We present ImmuVis, an efficient convolutional foundation model for imaging mass cytometry (IMC), a high-throughput multiplex imaging technology that handles molecular marker measurements as image channels and enables large-scale spatial tissue profiling. Unlike natural images, multiplex imaging lacks a fixed channel space, as real-world marker sets vary across studies, violating a core assumption of standard vision backbones. To address this, ImmuVis introduces marker-adaptive hyperconvolutions that generate convolutional kernels from learned marker embeddings, enabling a single model to operate on arbitrary measured marker subsets without retraining. We pretrain ImmuVis on the largest to-date dataset, IMC17M (28 cohorts, 24,405 images, 265 markers, over 17M patches), using self-supervised masked reconstruction. ImmuVis outperforms SOTA baselines and ablations in virtual staining and downstream classification tasks at substantially lower compute cost than transformer-based alternatives, and is the sole model that provides calibrated uncertainty via a heteroscedastic likelihood objective. These results position ImmuVis as a practical, efficient foundation model for real-world IMC modeling.
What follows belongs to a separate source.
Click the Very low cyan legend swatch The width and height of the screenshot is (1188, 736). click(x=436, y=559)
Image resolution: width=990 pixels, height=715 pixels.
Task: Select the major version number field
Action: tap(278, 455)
翻译：本文提出ImmuVis，一种用于成像质谱流式细胞术（IMC）的高效卷积基础模型。IMC是一种高通量多重成像技术，将分子标记物测量值作为图像通道处理，实现大规模空间组织分析。与自然图像不同，多重成像缺乏固定的通道空间，因为实际研究中的标记物组合存在差异，这违背了标准视觉主干网络的核心假设。为解决此问题，ImmuVis引入标记物自适应超卷积，通过学习到的标记物嵌入生成卷积核，使单一模型能够处理任意测量的标记物子集而无需重新训练。我们在迄今最大数据集IMC17M（28个队列、24,405张图像、265种标记物、超过1700万个图像块）上使用自监督掩码重建任务对ImmuVis进行预训练。在虚拟染色和下游分类任务中，ImmuVis以显著低于基于Transformer的替代方案的算力成本超越了当前最先进的基线模型及消融实验，并且是唯一通过异方差似然目标提供校准不确定性的模型。这些成果使ImmuVis成为实际IMC建模中实用高效的基础模型。